Met Teruggeworpen
won Donatella Di Pietrantonio (°1963) in 2017 de prestigieuze Premio
Campiello, een roman die Giuseppe Bonito vier jaar later naar het grote scherm
bracht. In 2021 verscheen echter niet alleen de verfilming, L’arminuta,
maar ook Pietrantonio’s sequel, Borgo Sud, die op zijn beurt genomineerd
werd voor de Premio Strega. Een jaar later legde Hilda Schraa de vertaling neer
met een ogenschijnlijk verrassende titel, Mijn zusje en de zee.
Dat zusje is Adriana
die in haar jeugd als vrolijke wervelwind haar oudere zus opving toen die weer moest
intrekken bij hun biologische ouders – in de Abruzzo was het in de jaren
zeventig gebruikelijk dat kinderen ‘uitbesteed’ werden aan kinderloze koppels. Adriana’s
vrolijkheid heeft mettertijd plaatsgemaakt voor woede, gevoed door de problematische
relatie met haar ouders en Rafael, de arme visser met grootse plannen die zich
telkens opnieuw in de schulden werkt. Eigenlijk is Adriana niet zozeer verliefd
op Rafael, maar op zijn ‘droom: op zee leven met de wind als enige baas’. Ze is
‘roekeloos, weet geen maat te houden, ze is één met de wereld’.
Het is wellicht die
roekeloosheid die haar bijna fataal wordt. Wanneer ze van het balkon valt bij
het ophangen van de was en in kritieke toestand in het ziekenhuis wordt
opgenomen, reist haar oudere zus, de ‘teruggeworpene’, van Grenoble naar
Pescara. Tijdens de treinreis flitsen samen met het veranderende landschap
flarden van herinneringen aan het leven van de zusjes voorbij. Mijn zusje en
de zee leest dan ook als een aaneenschakeling van flarden uit het verleden,
met associaties die de lezer bij de les houden en in die rauw-realistische
stijl die ook Teruggeworpen typeerde.
Borgo Sud toont hoe de
zusjes zich niet kunnen onttrekken aan het onrecht dat hun ouders hen ongewild hebben
aangedaan. Adriana en l’Arminuta lijken vervloekt – hun moeder spreekt overigens
ook echt een vloek uit over de meer rebelse dochter – en lijken tegelijkertijd blind
voor alle mogelijke voortekens. De zusjes hebben dus geen recht op geluk en
liefde, wat al in de epigraaf, een citaat uit Natalia Ginzburgs Mijn
echtgenoot (Meulenhoff 1986), wordt aangekondigd: verlangen verstrengelt
zich onlosmakelijk met verdriet en vernedering.

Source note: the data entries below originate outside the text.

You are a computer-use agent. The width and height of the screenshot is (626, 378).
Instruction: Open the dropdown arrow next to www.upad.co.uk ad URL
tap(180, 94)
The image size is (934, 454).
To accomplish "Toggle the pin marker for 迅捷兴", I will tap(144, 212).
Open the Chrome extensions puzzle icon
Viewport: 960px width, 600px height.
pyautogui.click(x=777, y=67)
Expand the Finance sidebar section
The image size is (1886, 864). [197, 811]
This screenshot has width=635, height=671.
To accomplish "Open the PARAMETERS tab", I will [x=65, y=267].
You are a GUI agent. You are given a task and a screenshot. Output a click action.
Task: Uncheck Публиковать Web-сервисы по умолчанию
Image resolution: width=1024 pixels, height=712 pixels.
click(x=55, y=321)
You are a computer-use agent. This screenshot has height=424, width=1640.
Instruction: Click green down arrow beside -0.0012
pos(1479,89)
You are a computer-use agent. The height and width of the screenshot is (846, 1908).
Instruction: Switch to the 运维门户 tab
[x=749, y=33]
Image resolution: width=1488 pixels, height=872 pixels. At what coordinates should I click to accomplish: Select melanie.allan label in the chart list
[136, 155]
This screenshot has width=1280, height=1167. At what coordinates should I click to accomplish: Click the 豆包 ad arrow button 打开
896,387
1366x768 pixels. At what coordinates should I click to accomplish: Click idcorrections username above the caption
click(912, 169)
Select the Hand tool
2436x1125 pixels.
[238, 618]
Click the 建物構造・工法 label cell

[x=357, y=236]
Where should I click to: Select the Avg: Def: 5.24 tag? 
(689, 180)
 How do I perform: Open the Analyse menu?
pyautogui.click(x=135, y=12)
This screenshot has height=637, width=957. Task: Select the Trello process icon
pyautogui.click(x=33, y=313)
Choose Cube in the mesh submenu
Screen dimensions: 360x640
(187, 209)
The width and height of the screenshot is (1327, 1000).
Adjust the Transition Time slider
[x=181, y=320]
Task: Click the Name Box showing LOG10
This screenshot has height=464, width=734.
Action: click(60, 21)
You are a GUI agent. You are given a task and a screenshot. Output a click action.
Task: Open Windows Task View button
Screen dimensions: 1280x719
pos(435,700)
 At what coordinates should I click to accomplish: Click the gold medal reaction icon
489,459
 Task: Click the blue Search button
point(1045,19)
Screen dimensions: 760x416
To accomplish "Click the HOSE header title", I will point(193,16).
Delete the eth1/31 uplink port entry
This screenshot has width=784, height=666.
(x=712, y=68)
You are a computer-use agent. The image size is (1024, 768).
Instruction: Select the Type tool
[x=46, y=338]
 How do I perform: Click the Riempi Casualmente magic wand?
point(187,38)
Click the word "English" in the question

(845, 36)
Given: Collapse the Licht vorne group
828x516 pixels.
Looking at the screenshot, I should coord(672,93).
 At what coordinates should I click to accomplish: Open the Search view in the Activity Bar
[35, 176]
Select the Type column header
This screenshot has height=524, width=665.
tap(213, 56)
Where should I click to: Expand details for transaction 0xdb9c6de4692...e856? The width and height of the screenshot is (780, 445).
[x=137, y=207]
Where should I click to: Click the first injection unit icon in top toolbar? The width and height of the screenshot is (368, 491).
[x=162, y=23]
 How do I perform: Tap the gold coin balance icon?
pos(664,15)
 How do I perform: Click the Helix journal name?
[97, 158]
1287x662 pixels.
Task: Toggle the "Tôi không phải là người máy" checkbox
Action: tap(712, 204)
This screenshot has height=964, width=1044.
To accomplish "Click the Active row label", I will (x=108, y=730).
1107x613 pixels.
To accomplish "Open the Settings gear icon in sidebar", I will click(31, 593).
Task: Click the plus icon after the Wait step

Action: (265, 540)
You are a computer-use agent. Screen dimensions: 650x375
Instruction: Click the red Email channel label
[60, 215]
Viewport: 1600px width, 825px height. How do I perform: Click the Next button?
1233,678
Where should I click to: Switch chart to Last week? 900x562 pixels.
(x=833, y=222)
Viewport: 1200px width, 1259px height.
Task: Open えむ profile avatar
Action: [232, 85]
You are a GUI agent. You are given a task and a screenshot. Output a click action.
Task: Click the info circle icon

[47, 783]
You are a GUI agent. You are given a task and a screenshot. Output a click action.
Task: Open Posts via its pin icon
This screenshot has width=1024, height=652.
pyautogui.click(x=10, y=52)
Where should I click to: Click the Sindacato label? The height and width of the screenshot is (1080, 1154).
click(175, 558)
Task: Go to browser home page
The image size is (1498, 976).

Net zoals de relatie tussen
Adriana en Rafael zal ook het huwelijk van de veel minder uitbundige Arminuta spaak
lopen. Piero, die net als de auteur een tandarts is, heeft jarenlang zijn ware
geaardheid onderdrukt. Hij heeft zichzelf en zijn naasten voorgelogen. L’Arminuta
wordt een tweede maal ‘teruggeworpen’ naar het milieu waaraan ze zich met haar
huwelijk wilde onttrekken. Na haar scheiding vlucht l’Arminuta dan ook ver weg,
naar het door bergen omgeven Grenoble, waar ze Italiaanse literatuur doceert.
Toch roept
Grenoble de setting van haar ouderlijk huis, een bergdorp, en die van Arminuta’s
tegenpool, het zusje, op. Adriana’s liefde voor de zee doet haar settelen in Borgo
Sud, een wijk in Pescara (Borgo Marino), een stad in de periferie van een stad
waar iedereen elkaar kent. Mijn zusje en de zee is doordrongen van die
contrasterende ruimtes in de Abruzzo, Di Pietrantonio’s geboortestreek. Met
haar rauwe en bondige schrijfstijl weet de auteur het rustieke karakter van de
zuiderse regio goed op te roepen, ook al heb je het gevoel dat er af en toe toch
iets schort aan de beschrijvingen. Critici vergelijken Di Pietrantonio, die als
sinds haar kindertijd verhalen schrijft, maar al te vaak met klassieke auteurs,
zoals Elsa Morante en Primo Levi. Hiermee leggen ze de lat wel erg hoog. Aan de
lezer zou ik de raad willen geven die vergelijking achterwege te laten en
zoveel mogelijk op te gaan in Di Pietrantonio’s vertellingen over de tragiek
van het leven.
Donatella Di Pietrantonio: Mijn zusje en de zee, Signatuur,
Amsterdam 2022, 239 p. ISBN 9789056727031.